Esse público foi chamado de “consumidores conectados”. E é assim que vamos também chamá-lo aqui no post, para facilitar.  A pesquisa mostra que a grande maioria desses consumidores estão cada vez mais interagindo e utilizando ferramentas e sites 2.0 no seu dia-a-dia. Confira alguns dados super interessantes:
  • 28% usam o Twitter com frequência. Achei esse número super alto, levando em consideração seu pouco tempo de existência;
  • 41% usam tag clouds com regularidade
  • 52% usam RSS feeds com regularidade
  • 52% compartilharam bookmarks com outros usuários por meio de serviços como delicious;
  • 55% usam widgets em seus desktops com frequência. Esse é outro dado surpreendente porque corresponde a um número bem alto, mais da metade dos entrevistados;
  • 62% usam widgets em sites como IGoogle
  • 81% lêem conteúdos organizados como “Mais lidos” ou “Mais enviados” com frequência.

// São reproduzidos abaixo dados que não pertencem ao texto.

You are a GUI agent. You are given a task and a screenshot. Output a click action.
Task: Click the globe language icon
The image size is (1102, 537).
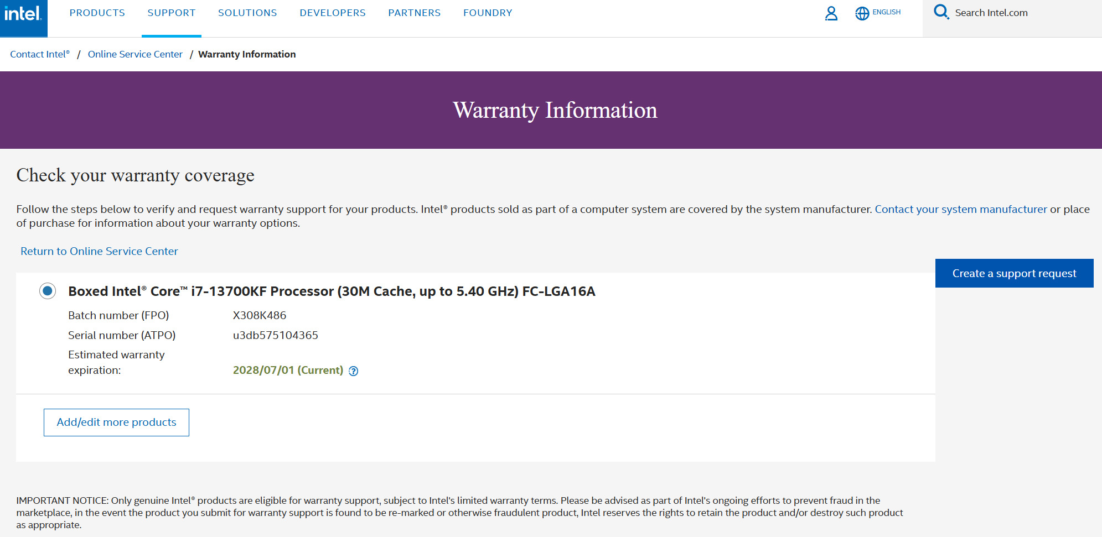(x=862, y=13)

Apesar de os EUA ainda estarem engatinhando quando o assunto é mobile, assim como o Brasil, alguns aspectos dessa nova mídia foram abordados na pesquisa e trouxeram resultados esclarecedores:
  • 87% enviam e recebem SMS;
  • 82% tiram fotos com seu dispositivo móvel;
  • 67% compartilham fotos;
  • 35% já checou seu e-mail do trabalho via dispositivo móvel;
  • 43% já assistiram vídeos;
  • 46% já acessaram mapas ou pesquisaram endereços;
  • 47% já ouviram música;
  • 50% já consultaram e-mails pessoais;
  • 51% já acessaram um site via dispositivo móvel;
  • 51% já consultaram informações sobre clima, notícias e resultados de competições esportivas via dispositivo móvel.
Todos os dados da pesquisa demonstram um disposição dos usuários para abraçar e utilizar todas essas inovações que, muitas vezes, achamos ser utilizadas pela minoria da minoria. É aquela velha mania de subestiar seu público. E, se na internet isso acontece, com dispositivos móveis não será diferente. Então, mão na massa! Arquitetos estudando documentações e novas tecnologias para suprir essa demanda que já chegou por aqui. Vambora, minha gente…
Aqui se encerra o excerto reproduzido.